* [What to produce] Nothing but the lines from the first line of the records below to the line holding "You are a computer-use" belongs in the answer, copied exactly and without pictures.
════
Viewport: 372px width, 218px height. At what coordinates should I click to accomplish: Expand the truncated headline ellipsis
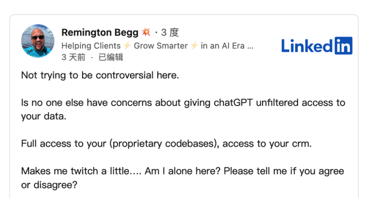pos(250,47)
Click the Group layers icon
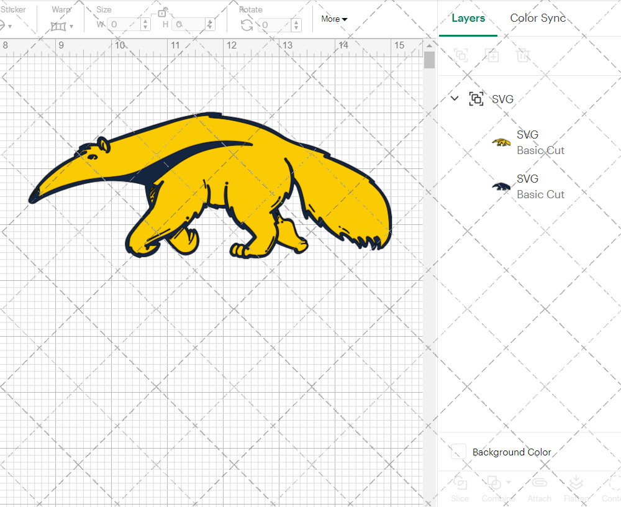The image size is (621, 507). tap(461, 55)
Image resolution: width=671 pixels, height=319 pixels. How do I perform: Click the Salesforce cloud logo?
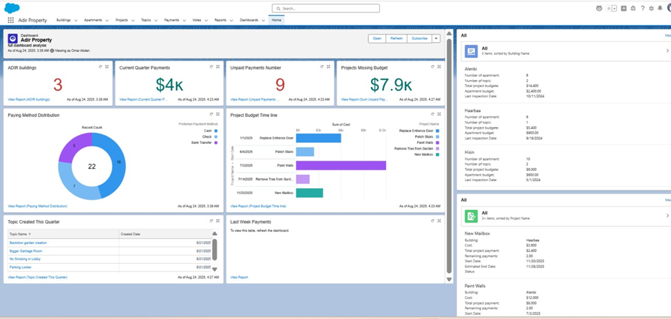(12, 8)
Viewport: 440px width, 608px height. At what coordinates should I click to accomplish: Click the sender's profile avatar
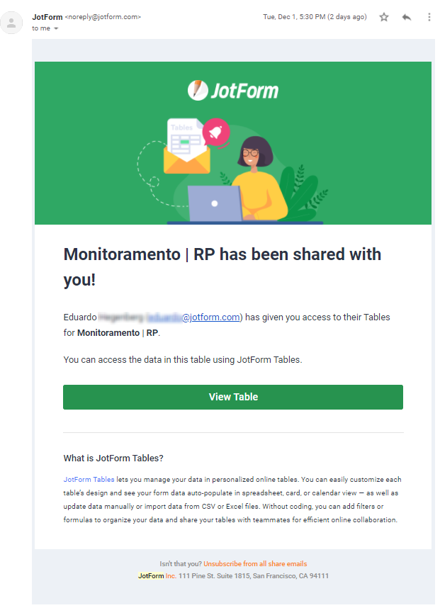coord(11,23)
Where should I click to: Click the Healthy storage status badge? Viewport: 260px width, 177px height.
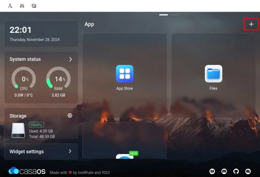[x=36, y=125]
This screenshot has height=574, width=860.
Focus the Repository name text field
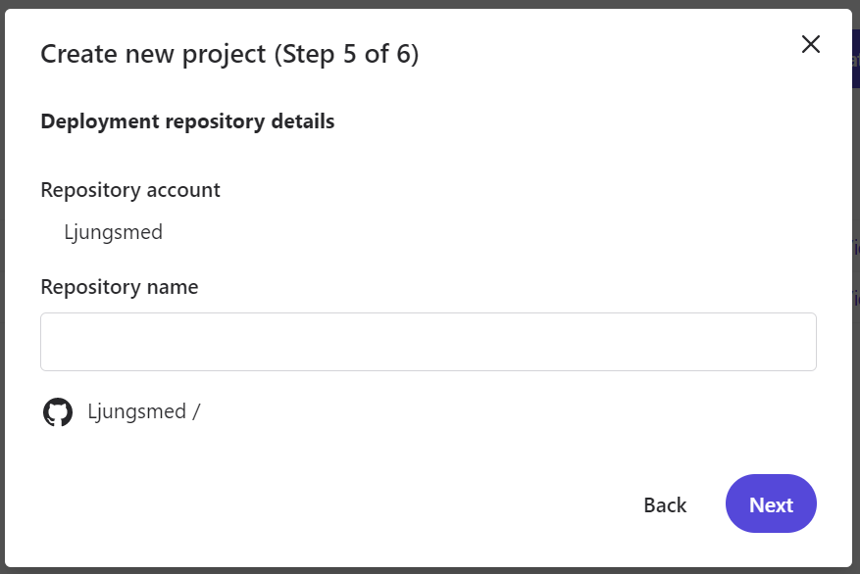coord(428,342)
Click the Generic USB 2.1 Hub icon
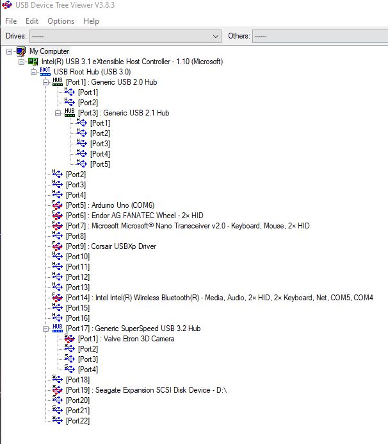This screenshot has width=388, height=444. (70, 113)
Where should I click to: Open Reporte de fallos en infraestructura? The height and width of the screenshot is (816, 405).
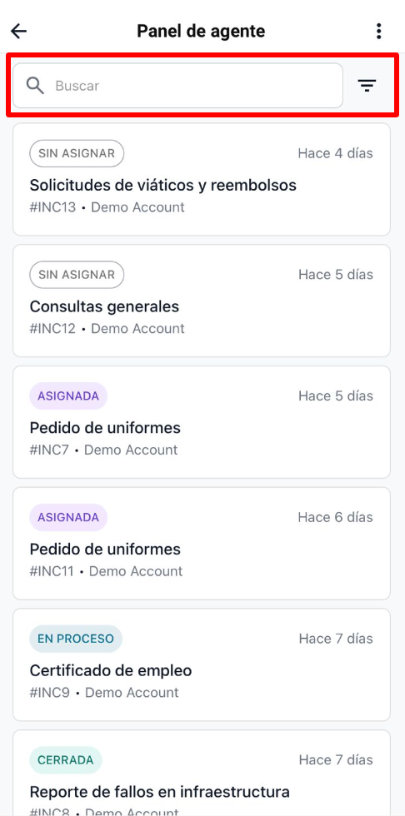coord(202,773)
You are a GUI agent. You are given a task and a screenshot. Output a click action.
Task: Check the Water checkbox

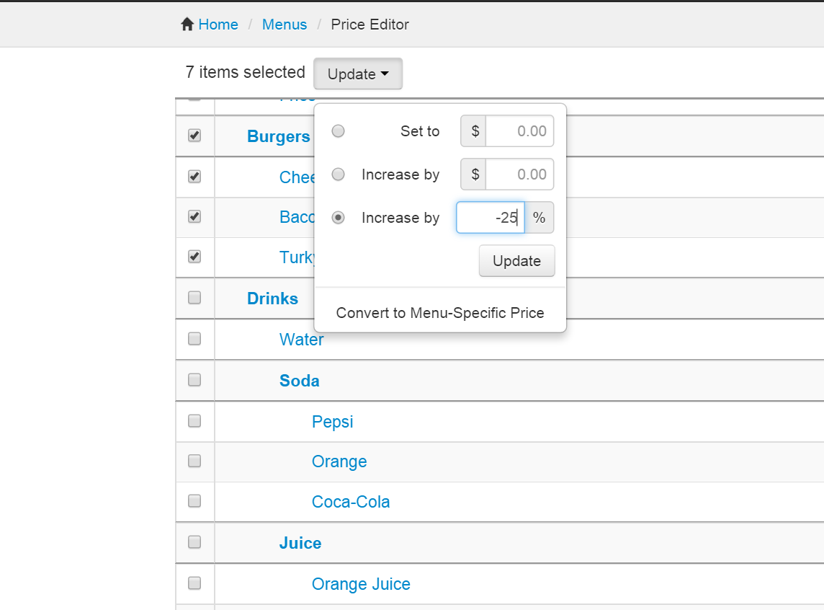194,339
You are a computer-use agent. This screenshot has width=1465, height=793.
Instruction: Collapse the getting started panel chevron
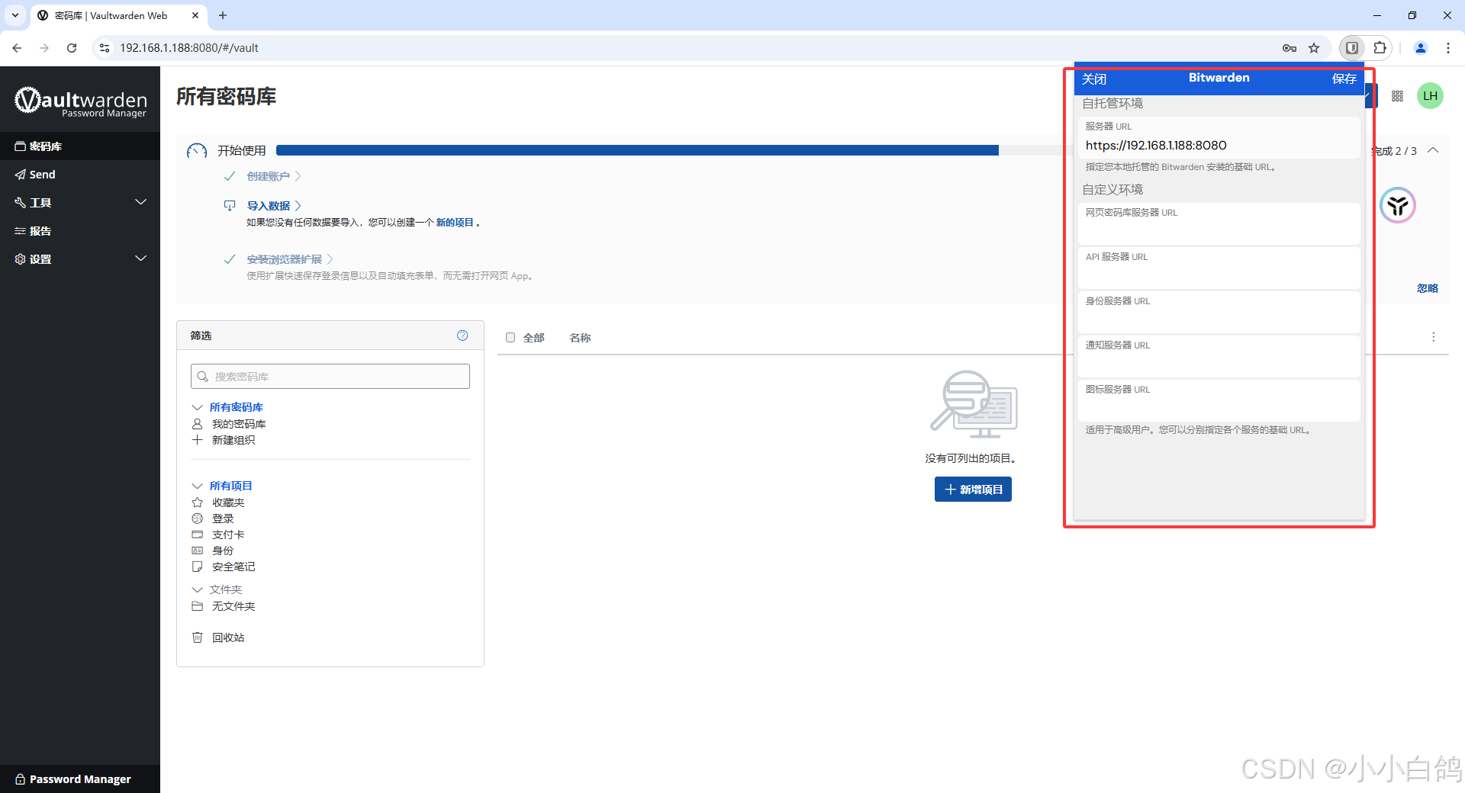[1433, 150]
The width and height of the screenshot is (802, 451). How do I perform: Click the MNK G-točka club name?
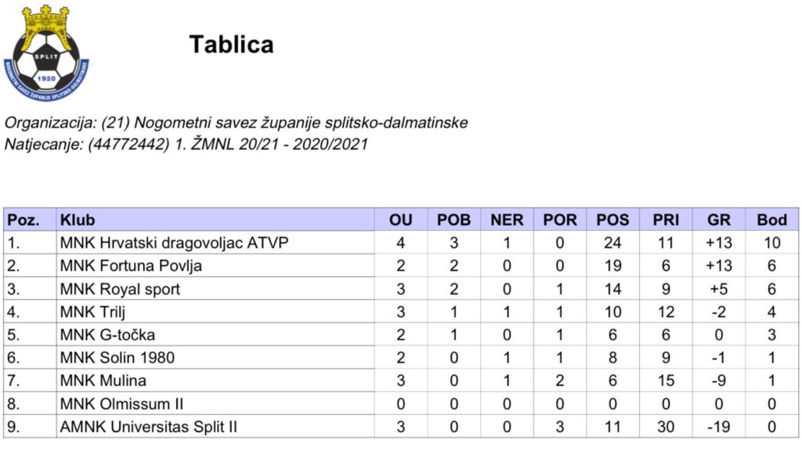[107, 335]
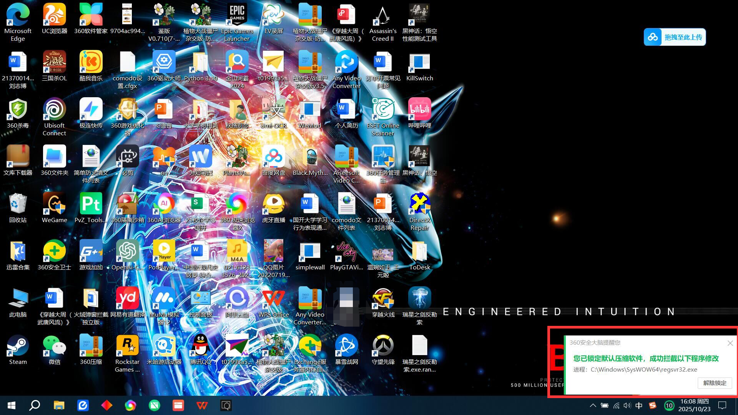Open the volume speaker tray icon

(x=627, y=405)
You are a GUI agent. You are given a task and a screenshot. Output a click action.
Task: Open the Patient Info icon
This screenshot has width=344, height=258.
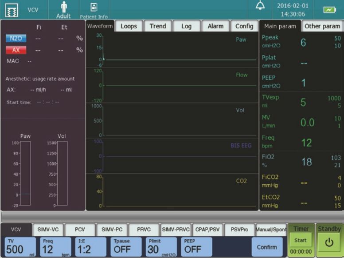(x=94, y=10)
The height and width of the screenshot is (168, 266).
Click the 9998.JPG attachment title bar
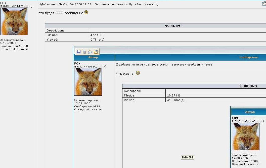tap(173, 26)
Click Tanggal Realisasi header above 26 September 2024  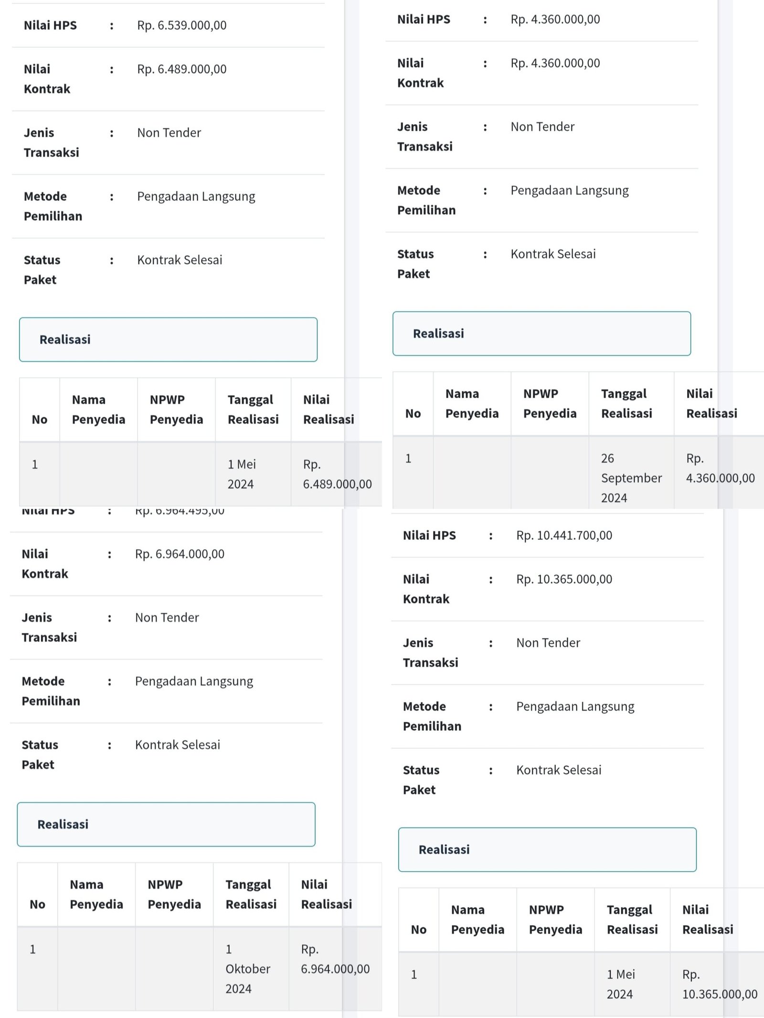pos(626,404)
════
* [Completed exercise]
Viewport: 372px width, 218px height. At what coordinates should I click to accomplish: Expand the truncated headline ellipsis
pos(250,47)
Click the Group layers icon
The image size is (621, 507). tap(461, 55)
Image resolution: width=671 pixels, height=319 pixels. How do I perform: Click the Salesforce cloud logo?
(12, 8)
Viewport: 440px width, 608px height. At what coordinates should I click to accomplish: Click the sender's profile avatar
coord(11,23)
Where should I click to: Click the Healthy storage status badge? Viewport: 260px width, 177px height.
[x=36, y=125]
This screenshot has height=574, width=860.
Focus the Repository name text field
coord(428,342)
Click the Generic USB 2.1 Hub icon
This screenshot has width=388, height=444. (70, 113)
Where should I click to: Open Reporte de fallos en infraestructura? The height and width of the screenshot is (816, 405).
coord(202,773)
You are a GUI agent. You are given a task and a screenshot. Output a click action.
Task: Check the Water checkbox

194,339
You are a computer-use agent. This screenshot has width=1465, height=793.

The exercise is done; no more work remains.